I have an email promoting white paper A.
I have a Content Program: white paper A - captures people who fills out the form = success. This is for anyone across any channel that fills out the form.
I have a Web Asset Program: white paper A - capture people who fills out the form = success from anyone who is organically driven here i.e. not social, not paid, not adwords,
LinkedIn Program : White paper A
If I send an email, if this is a nurture email I put it in the nurture channel, again, I don't set a success.
If I am just blasting it to just send it, I would not set opens or clicks as success. The success is captured in the other programs stated above.
I receive the email, I fill out the form, I become a member in both the content program and the web asset program.
The reason why I don't set a success in the email program is because of the MT attribution. Marketo actually does a pretty good job on the linear MT attribution.
In a parallel universe, I set success at Email clicks. I send out an email, you click on it. You buy something. That email program get's a portion of the credit.
I look at my reports and see that emails are contributing significantly to pipeline. I should do more emails. So I should send 50 emails, and pipeline will get attributed to anyone who clicks. You end up diluting the usefulness of the attribution.
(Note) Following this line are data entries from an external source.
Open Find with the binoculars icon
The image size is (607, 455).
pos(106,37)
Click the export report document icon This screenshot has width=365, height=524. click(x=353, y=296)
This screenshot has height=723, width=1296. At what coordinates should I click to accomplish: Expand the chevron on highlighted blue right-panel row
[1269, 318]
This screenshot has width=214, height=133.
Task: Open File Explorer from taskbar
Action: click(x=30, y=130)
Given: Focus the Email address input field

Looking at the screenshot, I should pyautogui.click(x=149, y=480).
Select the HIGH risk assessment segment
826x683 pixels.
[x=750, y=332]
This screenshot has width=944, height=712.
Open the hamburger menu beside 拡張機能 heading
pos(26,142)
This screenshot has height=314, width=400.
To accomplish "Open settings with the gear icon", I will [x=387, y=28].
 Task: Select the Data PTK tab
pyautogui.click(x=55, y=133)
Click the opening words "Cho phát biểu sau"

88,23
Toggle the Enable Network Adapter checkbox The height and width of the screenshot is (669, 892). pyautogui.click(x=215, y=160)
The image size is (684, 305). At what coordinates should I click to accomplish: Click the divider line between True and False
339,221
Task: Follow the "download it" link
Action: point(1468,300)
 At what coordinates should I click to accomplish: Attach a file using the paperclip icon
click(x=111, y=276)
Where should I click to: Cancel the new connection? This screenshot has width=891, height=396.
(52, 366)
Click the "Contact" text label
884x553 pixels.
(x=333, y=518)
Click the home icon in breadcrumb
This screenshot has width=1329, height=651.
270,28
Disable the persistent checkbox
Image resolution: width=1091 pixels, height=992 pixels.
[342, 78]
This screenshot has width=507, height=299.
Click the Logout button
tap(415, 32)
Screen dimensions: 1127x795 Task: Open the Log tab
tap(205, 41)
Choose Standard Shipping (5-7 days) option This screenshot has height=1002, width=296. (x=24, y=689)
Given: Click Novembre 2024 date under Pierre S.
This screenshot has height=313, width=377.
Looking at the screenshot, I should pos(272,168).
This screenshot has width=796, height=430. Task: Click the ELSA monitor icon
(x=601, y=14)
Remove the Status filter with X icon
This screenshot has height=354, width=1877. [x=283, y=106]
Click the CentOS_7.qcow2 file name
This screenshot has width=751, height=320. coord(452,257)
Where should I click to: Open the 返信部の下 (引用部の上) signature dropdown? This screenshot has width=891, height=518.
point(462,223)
I buy something for 100,000
I was sent 9 emails and I clicked on 4, I went to a webinar and sat there for 60 min.
4 email program success (20,000 each for the success) = $80,000
1 webinar program success (20,000)
When you look at your reports you will see email have a huge influence on pipeline and takes away credit from the usefulness of the attribution data.
Summary - emails should be a part of a nurture program or another tactic.